Tuesday, December 27, 2011

Living Slow


I’ve been living Slow for a few days: slow cooking – cookies, pastries, all the trimmings for Christmas dinner – polishing, cleaning, wrapping presents, festive decorating – and then two perfect days of food and conversation, board games and laughter.

On Christmas Eve, after the dishes were done and the extra guests had left, my daughter and her husband sat with me for a bedtime recap of the day.  I don’t know, Katie said, if I can continue this tradition.  It is all so…much!   Katie is a doctor, her husband the CEO of a social media company; their lives are intense, fast-paced.  Katie is on call for the rest of the holidays; Ben has various meetings scheduled, emerging issues, new challenges.   They live in a beautiful condo downtown Vancouver, but all of us smile at the image of our Christmas clan – and trimmings – shoehorned into the space.

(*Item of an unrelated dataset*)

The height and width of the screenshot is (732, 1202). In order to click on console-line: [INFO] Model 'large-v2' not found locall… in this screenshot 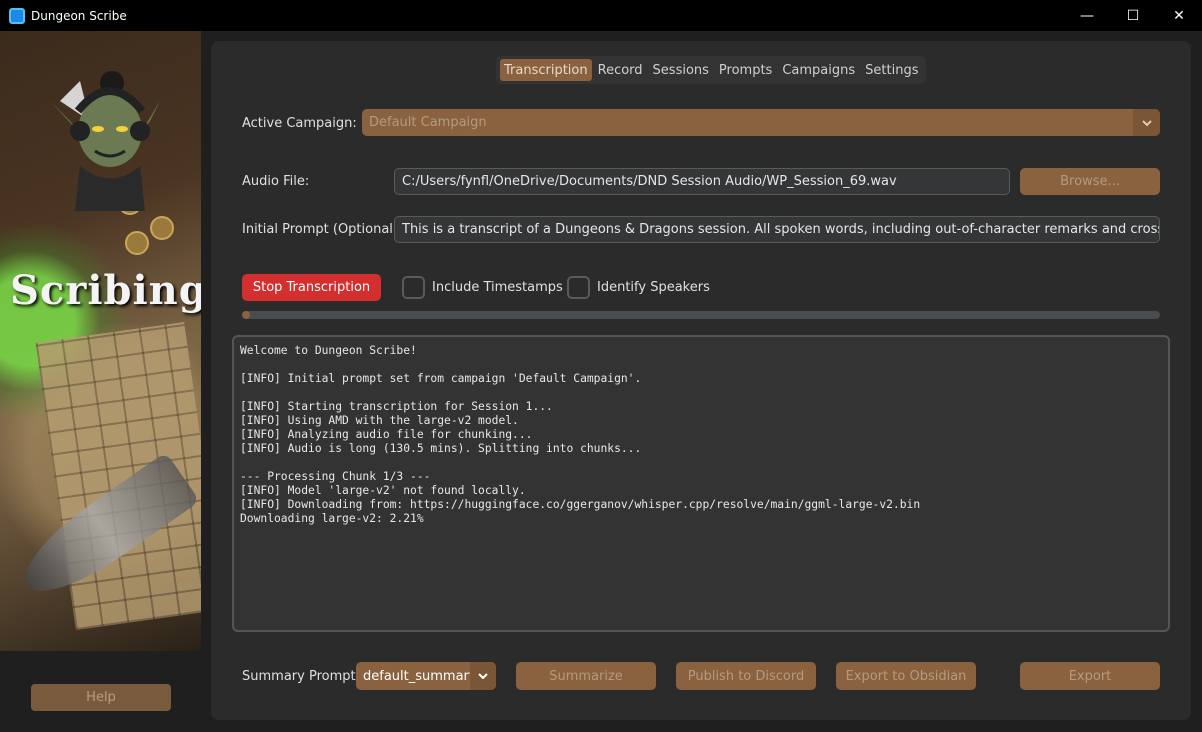, I will do `click(383, 490)`.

At first I thought, perhaps it doesn’t matter.  Perhaps these traditions are simply the continuation of “women’s work,” a kind of subjugation to kitchen that is no longer appropriate in this new world.  But by morning I had rethought.  Although it no doubt will have to continue differently – and it has to become the work of everyone – I’m pretty sure that this “women’s work” – slow, loving, knitting together of family and friends – is essential to continue.  I say work, because I’m pretty sure that what’s important is that it can’t be instant – a phone call to a caterer, let’s say.  I think what matters – and it matters now more than ever as the pace of living increases – is that it is Slow.